TEXTO DO DOCUMENTO |
◆ ◆ ◆ ◆

A superlotação no setor de
emergência do Hospital Psiquiátrico Galba Velloso, na zona oeste de Belo Horizonte, está sendo apontada como causa de duas mortes ocorridas na unidade, no início da semana. Segundo testemunhas, um andarilho e uma mulher de meia idade morreram enquanto aguardavam atendimento. Parentes de pacientes se queixam das precárias condições do ambulatório. De anteontem para ontem, por exemplo, 42 pessoas aguardavam na fila. Após 24 horas, apenas 11 haviam sido atendidas.
‘‘Levei meu filho ao hospital, no início da semana, e ficamos um dia inteiro e uma madrugada esperando para que ele fosse atendido’’, disse Marco Túlio Valente, obrigado a dormir nos corredores. O diretor do hospital, Paulo Araújo, reconhece que as filas são grandes, já que há na capital apenas dois hospitais estaduais para atendimento de urgências psiquiátricas. Ele nega, porém, os maus-tratos.

◆ ◆ ◆ ◆

Registros do conjunto de dados |
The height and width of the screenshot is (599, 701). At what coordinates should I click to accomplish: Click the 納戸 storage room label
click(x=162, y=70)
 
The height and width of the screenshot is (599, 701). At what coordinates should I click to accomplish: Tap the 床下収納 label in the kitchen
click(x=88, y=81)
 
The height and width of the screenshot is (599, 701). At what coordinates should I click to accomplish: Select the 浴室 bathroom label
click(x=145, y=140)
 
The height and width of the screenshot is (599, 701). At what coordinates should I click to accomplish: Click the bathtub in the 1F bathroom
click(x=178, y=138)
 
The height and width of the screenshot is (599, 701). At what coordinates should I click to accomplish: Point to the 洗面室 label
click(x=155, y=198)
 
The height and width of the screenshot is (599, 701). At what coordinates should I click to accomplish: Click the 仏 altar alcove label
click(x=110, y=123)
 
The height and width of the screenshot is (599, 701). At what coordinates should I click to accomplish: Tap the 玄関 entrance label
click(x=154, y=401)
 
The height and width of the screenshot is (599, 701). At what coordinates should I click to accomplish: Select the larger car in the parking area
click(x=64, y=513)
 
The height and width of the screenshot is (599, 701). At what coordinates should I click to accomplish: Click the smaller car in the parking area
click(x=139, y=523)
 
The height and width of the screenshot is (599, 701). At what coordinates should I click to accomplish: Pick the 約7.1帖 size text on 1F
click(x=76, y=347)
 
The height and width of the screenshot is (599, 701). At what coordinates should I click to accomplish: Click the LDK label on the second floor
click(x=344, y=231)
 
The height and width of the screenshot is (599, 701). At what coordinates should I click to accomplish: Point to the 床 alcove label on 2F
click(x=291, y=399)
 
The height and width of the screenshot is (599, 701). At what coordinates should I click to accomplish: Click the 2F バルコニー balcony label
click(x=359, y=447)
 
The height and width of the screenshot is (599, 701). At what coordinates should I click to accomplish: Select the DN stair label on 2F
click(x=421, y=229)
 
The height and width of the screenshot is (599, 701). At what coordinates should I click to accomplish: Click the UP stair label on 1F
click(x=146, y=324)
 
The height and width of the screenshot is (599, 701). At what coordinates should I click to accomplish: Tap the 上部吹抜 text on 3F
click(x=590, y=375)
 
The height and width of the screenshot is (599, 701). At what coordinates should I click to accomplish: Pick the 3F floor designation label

◆ ◆ ◆ ◆

OBJETIVO DA TAREFA | Dê continuidade à notícia sobre a superlotação na emergência do Hospital Psiquiátrico Galba Velloso, começando logo após a última frase apresentada.

RESULTADO DA TAREFA |
‘‘O número de leitos do SUS disponível nas rede pública e privada, para casos agudos, infelizmente é pequeno diante da demanda cada vez mais crescente’’, afirmou. ‘‘No nosso hospital, por exemplo, temos 164 leitos para internação e 18 para que os pacientes aguardem surgimento de vagas em outras unidades, só que, às vezes, isso é muito pouco e os casos transbordam’’, acrescenta.
Araújo garantiu que as mortes registradas esta semana não tiveram nada a ver com o atendimento no hospital. O primeiro caso, segundo o diretor, teria sido o de ‘‘uma pessoa de rua’’ que chegou de madrugada, sem acompanhantes, ao hospital. Embriagada, teria dito que queria conmsultar um oftalmologista, especialidade que não existe no Galba. ‘‘Ele entrou e dormiu, só que, pela manhã, estava morto’’, disse Araújo. ‘‘O outro caso é o de uma senhora que estava com a família e faleceu depois de uma parada cardíaca, enquanto recebia atendimento’’, afirmou. ‘‘Realizamos todos os procedimentos de emergência, mas ela não resistiu’’.